OBJECTIVE: Reproduce the listing below verbatim, from its first line through the line containing "1416x768 pixels. point(1287,446)", including both of those lines.

━━━━━━━━━━

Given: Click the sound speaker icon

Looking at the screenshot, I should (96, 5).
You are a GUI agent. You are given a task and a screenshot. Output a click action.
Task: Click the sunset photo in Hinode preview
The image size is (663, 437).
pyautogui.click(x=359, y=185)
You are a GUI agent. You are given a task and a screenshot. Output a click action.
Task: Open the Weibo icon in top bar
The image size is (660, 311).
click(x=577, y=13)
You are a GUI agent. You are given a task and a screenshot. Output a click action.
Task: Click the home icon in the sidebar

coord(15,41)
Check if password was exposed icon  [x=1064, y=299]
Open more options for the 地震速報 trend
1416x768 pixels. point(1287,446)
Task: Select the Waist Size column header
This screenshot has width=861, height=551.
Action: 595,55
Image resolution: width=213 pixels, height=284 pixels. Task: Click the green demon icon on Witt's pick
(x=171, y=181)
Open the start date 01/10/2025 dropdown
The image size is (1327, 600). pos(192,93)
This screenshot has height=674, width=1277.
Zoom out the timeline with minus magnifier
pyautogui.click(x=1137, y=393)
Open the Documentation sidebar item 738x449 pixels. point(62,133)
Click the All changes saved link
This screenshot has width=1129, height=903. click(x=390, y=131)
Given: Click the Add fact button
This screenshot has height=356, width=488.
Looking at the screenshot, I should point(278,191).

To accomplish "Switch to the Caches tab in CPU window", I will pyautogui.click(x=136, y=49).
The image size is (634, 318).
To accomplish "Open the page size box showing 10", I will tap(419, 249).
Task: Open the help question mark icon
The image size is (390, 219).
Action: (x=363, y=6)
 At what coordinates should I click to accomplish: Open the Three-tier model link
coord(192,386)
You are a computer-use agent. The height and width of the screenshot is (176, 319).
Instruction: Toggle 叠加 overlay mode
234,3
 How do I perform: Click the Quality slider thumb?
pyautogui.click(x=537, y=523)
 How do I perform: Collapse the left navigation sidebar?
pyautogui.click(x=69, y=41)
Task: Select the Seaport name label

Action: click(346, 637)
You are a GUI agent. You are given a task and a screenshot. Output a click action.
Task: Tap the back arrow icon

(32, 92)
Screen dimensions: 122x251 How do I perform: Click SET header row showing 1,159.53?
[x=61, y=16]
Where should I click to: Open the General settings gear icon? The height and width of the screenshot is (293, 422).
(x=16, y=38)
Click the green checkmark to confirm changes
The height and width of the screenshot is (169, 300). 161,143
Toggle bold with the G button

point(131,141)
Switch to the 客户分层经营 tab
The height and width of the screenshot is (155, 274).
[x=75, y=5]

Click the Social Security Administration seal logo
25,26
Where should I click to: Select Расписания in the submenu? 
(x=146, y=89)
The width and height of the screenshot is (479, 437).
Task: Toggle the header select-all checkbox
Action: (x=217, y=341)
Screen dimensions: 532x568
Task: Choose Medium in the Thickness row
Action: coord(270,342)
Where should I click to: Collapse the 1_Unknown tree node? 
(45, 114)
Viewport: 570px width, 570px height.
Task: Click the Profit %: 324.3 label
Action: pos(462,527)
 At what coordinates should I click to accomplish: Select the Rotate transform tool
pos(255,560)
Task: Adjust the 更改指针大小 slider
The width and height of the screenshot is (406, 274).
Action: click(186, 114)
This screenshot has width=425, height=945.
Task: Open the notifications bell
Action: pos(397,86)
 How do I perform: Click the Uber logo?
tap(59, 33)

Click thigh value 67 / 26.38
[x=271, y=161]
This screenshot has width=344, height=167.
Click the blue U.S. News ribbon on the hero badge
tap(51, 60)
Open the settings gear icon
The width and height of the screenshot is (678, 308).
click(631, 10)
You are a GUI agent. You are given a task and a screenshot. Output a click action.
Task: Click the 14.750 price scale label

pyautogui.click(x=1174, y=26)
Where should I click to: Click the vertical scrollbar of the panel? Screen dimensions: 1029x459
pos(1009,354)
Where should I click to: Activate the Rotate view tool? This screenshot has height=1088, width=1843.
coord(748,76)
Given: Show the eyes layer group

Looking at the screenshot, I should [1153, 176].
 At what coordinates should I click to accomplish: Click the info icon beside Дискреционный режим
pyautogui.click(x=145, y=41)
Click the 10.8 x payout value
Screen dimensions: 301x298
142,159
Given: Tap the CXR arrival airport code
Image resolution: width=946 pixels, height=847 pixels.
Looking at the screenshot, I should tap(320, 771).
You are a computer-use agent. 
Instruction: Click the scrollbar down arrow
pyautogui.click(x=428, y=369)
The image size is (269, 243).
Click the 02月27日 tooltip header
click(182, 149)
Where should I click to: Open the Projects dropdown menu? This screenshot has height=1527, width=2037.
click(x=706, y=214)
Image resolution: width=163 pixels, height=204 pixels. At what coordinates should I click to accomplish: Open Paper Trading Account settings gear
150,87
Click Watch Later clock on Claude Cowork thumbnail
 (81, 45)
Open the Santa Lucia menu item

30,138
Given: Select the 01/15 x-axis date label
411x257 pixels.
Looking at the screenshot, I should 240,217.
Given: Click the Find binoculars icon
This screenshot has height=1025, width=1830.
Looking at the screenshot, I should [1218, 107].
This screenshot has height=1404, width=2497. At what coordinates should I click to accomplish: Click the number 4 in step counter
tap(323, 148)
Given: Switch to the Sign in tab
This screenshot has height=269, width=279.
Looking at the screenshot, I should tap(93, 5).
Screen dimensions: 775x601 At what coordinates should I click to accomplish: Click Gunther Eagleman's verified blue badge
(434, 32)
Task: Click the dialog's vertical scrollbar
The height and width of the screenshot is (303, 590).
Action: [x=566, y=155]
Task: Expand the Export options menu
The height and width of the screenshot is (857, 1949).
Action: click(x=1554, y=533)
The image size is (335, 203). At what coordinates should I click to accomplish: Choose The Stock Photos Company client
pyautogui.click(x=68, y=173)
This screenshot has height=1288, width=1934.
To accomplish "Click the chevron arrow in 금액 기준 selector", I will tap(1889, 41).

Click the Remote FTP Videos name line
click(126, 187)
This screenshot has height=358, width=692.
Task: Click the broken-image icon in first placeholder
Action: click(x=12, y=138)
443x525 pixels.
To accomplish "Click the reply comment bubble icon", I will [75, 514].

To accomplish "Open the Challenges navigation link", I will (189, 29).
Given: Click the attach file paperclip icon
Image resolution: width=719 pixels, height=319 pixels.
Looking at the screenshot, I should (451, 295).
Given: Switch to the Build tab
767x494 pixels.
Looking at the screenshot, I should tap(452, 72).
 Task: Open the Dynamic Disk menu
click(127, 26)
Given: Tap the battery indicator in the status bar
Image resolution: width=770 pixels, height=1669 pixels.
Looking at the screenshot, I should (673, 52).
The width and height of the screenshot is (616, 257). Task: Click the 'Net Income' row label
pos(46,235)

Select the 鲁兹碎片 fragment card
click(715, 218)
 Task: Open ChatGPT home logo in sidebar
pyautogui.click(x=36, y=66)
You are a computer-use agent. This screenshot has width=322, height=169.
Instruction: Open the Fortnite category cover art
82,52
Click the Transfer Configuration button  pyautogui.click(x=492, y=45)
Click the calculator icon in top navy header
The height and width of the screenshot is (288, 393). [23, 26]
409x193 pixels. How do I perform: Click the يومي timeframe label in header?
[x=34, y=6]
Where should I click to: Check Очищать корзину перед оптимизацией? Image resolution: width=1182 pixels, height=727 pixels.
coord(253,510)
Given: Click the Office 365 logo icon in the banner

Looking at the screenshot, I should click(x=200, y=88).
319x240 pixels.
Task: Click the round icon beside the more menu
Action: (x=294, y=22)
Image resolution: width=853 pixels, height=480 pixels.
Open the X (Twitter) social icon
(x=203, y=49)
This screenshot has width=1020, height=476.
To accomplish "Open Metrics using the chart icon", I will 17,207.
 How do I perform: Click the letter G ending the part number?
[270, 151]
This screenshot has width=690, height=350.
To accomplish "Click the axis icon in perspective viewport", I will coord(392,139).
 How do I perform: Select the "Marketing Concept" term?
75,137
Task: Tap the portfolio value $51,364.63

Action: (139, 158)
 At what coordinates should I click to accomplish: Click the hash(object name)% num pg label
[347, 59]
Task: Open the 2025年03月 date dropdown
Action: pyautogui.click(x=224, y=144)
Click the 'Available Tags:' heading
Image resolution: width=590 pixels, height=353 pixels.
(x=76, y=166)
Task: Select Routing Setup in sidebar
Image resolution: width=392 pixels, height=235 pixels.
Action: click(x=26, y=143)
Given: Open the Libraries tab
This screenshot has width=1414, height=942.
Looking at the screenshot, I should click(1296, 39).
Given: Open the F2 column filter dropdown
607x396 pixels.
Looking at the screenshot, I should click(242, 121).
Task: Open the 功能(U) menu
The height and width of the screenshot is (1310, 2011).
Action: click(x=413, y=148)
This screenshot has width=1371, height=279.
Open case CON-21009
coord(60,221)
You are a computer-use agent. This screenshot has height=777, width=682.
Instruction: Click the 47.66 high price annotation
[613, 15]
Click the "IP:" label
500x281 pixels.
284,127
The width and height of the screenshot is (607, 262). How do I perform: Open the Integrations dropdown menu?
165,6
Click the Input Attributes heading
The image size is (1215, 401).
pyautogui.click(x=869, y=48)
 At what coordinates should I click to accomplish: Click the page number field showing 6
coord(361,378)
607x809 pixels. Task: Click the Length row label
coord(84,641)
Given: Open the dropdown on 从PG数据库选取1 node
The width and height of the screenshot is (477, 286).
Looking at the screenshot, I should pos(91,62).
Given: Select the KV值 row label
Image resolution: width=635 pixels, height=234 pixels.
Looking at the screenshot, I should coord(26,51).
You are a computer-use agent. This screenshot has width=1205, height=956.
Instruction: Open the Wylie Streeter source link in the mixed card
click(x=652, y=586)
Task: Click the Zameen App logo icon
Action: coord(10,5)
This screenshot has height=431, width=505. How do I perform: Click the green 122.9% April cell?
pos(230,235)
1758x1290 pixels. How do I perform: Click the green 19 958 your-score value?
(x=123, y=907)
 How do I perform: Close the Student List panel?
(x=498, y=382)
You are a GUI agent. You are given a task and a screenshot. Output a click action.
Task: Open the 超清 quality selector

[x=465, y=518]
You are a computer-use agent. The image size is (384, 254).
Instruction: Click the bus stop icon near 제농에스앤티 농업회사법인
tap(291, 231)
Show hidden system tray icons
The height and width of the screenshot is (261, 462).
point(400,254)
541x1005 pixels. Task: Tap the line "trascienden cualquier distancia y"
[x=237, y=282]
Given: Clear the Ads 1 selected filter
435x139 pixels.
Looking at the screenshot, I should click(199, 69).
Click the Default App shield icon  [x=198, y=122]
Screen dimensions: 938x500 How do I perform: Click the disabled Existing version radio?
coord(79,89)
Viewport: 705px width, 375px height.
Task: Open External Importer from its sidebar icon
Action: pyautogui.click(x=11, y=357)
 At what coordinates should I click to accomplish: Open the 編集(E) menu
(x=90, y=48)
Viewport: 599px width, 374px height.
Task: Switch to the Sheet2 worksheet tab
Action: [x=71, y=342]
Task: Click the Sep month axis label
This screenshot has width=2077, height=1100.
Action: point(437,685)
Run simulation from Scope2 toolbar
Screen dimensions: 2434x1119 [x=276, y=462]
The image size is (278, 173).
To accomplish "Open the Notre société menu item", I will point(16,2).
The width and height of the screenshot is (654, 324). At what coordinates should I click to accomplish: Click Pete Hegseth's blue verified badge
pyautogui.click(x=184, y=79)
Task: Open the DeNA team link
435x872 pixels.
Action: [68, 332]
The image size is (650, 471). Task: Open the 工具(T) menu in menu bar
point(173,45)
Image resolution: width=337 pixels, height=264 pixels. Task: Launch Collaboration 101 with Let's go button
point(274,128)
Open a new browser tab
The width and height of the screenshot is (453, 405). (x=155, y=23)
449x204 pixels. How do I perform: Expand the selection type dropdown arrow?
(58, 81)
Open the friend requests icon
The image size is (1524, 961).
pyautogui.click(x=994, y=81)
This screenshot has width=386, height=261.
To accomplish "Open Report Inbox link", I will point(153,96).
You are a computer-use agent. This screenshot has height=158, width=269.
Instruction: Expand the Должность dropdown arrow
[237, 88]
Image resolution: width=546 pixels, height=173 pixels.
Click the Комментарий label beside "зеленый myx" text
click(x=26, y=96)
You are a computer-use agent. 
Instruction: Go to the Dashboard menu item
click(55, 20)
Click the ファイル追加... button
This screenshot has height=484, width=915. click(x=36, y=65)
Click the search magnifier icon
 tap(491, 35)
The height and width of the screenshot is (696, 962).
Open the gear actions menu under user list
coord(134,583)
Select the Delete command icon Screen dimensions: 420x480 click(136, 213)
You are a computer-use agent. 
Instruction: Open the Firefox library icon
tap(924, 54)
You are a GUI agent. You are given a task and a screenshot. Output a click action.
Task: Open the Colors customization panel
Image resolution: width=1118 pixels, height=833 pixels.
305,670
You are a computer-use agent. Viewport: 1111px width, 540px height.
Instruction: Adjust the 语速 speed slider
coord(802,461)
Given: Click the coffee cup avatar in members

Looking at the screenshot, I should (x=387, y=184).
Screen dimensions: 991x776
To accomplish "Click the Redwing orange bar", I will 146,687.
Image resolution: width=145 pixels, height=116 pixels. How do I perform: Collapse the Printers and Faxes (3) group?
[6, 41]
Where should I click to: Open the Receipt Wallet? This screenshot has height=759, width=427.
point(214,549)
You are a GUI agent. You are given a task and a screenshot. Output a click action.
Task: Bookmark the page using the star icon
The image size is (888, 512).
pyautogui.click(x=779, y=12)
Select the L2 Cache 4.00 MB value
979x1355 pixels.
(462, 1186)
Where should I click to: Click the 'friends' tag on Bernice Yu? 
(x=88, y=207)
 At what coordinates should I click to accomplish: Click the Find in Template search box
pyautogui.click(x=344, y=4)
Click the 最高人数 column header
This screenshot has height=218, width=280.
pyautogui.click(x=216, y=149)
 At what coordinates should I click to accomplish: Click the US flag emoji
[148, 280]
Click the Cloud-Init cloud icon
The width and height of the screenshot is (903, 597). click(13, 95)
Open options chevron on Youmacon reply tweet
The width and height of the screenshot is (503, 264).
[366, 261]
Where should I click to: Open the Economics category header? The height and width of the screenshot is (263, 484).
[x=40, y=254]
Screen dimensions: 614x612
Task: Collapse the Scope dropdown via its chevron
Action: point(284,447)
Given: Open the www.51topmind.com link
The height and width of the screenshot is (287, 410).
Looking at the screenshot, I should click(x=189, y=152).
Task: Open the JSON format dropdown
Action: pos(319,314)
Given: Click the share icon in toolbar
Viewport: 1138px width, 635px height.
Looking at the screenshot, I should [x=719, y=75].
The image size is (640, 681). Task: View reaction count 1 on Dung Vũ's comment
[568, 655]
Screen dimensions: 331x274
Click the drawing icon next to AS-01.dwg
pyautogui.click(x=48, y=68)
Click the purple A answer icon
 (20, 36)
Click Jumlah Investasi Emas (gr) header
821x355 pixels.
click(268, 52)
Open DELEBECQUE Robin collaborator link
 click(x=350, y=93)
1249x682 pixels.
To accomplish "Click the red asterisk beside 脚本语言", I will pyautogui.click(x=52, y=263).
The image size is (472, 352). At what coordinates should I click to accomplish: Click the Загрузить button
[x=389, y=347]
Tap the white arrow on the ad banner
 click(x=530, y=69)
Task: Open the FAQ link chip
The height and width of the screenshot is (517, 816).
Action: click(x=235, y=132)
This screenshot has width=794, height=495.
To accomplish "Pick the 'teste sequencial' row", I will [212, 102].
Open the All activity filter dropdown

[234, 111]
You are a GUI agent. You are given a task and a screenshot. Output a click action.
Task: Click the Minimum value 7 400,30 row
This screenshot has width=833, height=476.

━━━━━━━━━━

EXERCISE RESPONSE:
Given: Click the sound speaker icon

Looking at the screenshot, I should (96, 5).
You are a GUI agent. You are given a task and a screenshot. Output a click action.
Task: Click the sunset photo in Hinode preview
The image size is (663, 437).
pyautogui.click(x=359, y=185)
You are a GUI agent. You are given a task and a screenshot. Output a click action.
Task: Open the Weibo icon in top bar
The image size is (660, 311).
click(x=577, y=13)
You are a GUI agent. You are given a task and a screenshot. Output a click action.
Task: Click the home icon in the sidebar

coord(15,41)
Check if password was exposed icon  [x=1064, y=299]
Open more options for the 地震速報 trend
1416x768 pixels. point(1287,446)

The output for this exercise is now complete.